しかし彼の立場上、国際社会では「日本人全体が戦時の被害者に侮辱の上塗りをしている」と誤解されてしまう。新首相はご自身の言動が国際社会での日本人の名声に直結することを慎重に考えるべきだろうし、その他もろもろの分野で日本の正当性が損なわれることを理解すべきだろう。安倍氏は戦時の指導者であった祖父・岸信介氏の墓前で誓った約束よりも、未来の国民と国際社会との信頼を大切にしてほしい。子供たちに”安倍史観”を強制するのは、日本の歴史教育の安倍家による私有化につながる。

仮に安倍氏が(参院選後に)河野談話の否定を断行するなら、代わりにどのような安倍談話であの戦争を総括し、戦争の教訓と反省を次代に伝え国際社会との和合を果たすのか、参院選前に国民に問うべきだ。

また安倍氏が”自虐史観”とレッテルを貼り、今回文科相に任命した盟友・下村博文氏、政調会長に任命した高市早苗氏等と共に10年以上も攻撃してきたあいまいな内容の歴史教科書を、右派層が望む国際社会に到底受け入れられない内容に変えては、それこそ”自慰史観”になり、日本の歴史教育がガラパゴス化してしまう。

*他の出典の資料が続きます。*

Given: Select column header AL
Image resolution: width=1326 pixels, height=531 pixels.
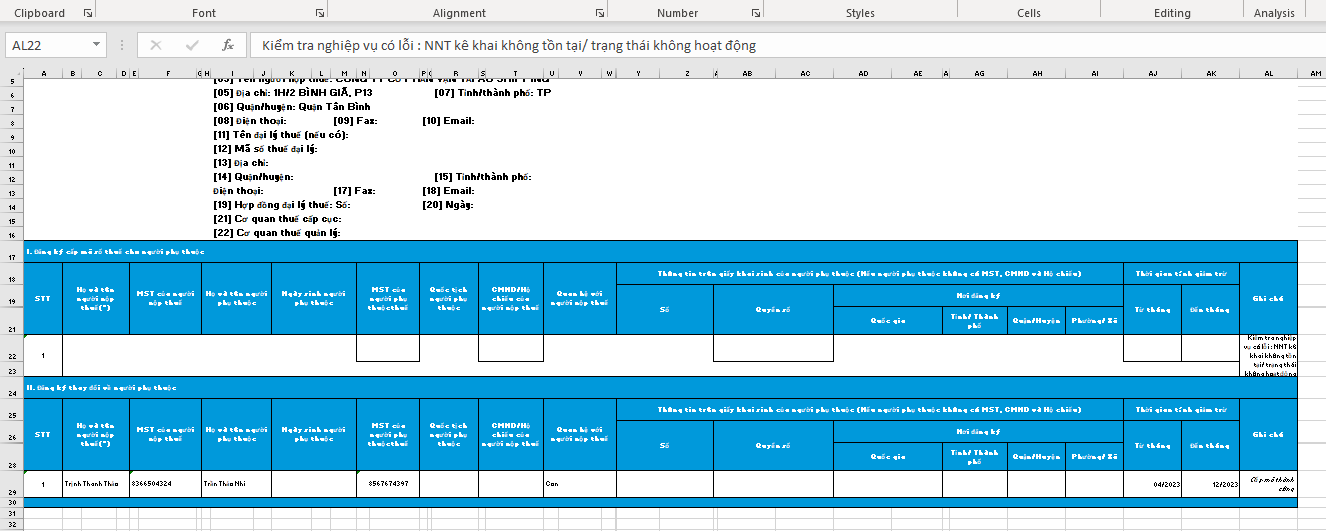Looking at the screenshot, I should point(1268,74).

ひとつ怖いのは、安倍氏が前回政権時より賢くなっていることだ。参院選前に自身が本当にやりたい改憲や歴史教育を追求すれば、その点において支持を受けていないので選挙が不利になることを知っている。衆院選挙で公約にしていた尖閣常駐、靖国参拝も参院選前なので戦略的に見送り、参院選前の争点化を避けている。そして、衆参で過半数の議席を得て国民や他党が何もできなくなったところで、改憲や再軍備を強硬に推し進める可能性が高い。

首相は安倍史観や国民の信を問うために、自分自身の本当の最優先政策である安倍談話の中身、歴史教育の中身、憲法改正の中身を参院選の前に国民に誠実にぶつけるべきだ。